Well Power: A Promoted Shell Company That Will Continue To Crash

| About: Well Power, (WPWR)
This article is now exclusive for PRO subscribers.


WPWR is a $65 million shell company with assets consisting of one licensing agreement acquired for $400,000.

There is an ongoing multi-million dollar stock-promotion campaign for WPWR in an effort to convince naive investors to buy the stock.

WPWR does not own the technology that is continually referenced in press releases and on their website.

Editor's Note: This article covers stocks trading at less than $1 per share and/or with less than a $100 million market cap. Please be aware of the risks associated with these stocks.

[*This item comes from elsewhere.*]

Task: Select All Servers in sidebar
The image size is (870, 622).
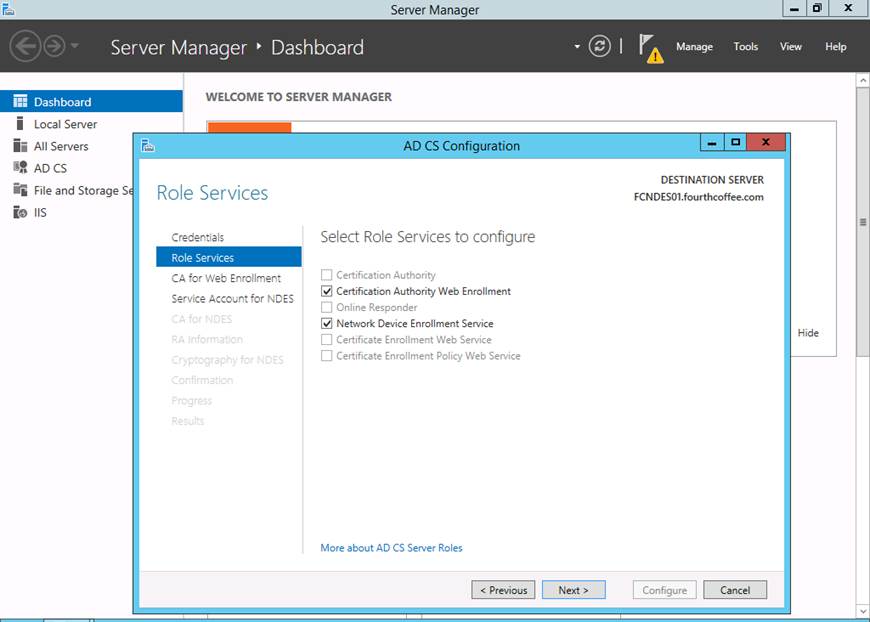Action: (x=61, y=146)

Well Power Inc. (OTCPK:WPWR) is a shell company, as defined by Rule 12b-2 of the Exchange Act, and it has very minimal assets. The company's website attempts to create excitement about proprietary technology and clean power, despite the fact WPWR doesn't own any technologies at all.

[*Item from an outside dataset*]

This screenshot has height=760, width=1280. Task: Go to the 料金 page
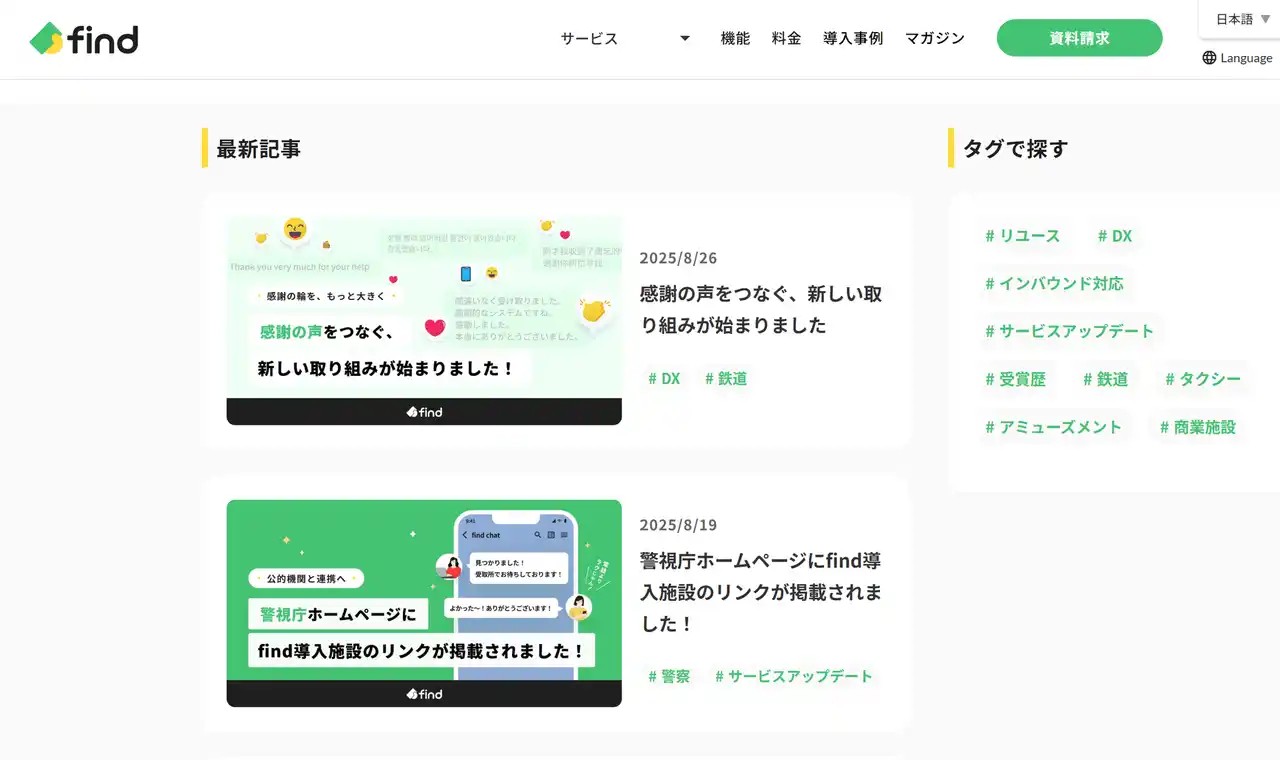(786, 39)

According to the Securities Act of 1933, a shell company:

Has no operations; and either no or nominal assets; assets consisting of solely cash and cash equivalents; or assets consisting of any amount of cash and cash equivalents and nominal other assets.

This is an empty shell company with one license agreement, yet it boasts a $65-million market cap. Because there is no operational business and the stock price is based solely on an ongoing stock-promotion campaign, WPWR represents one of the best opportunities for short sellers.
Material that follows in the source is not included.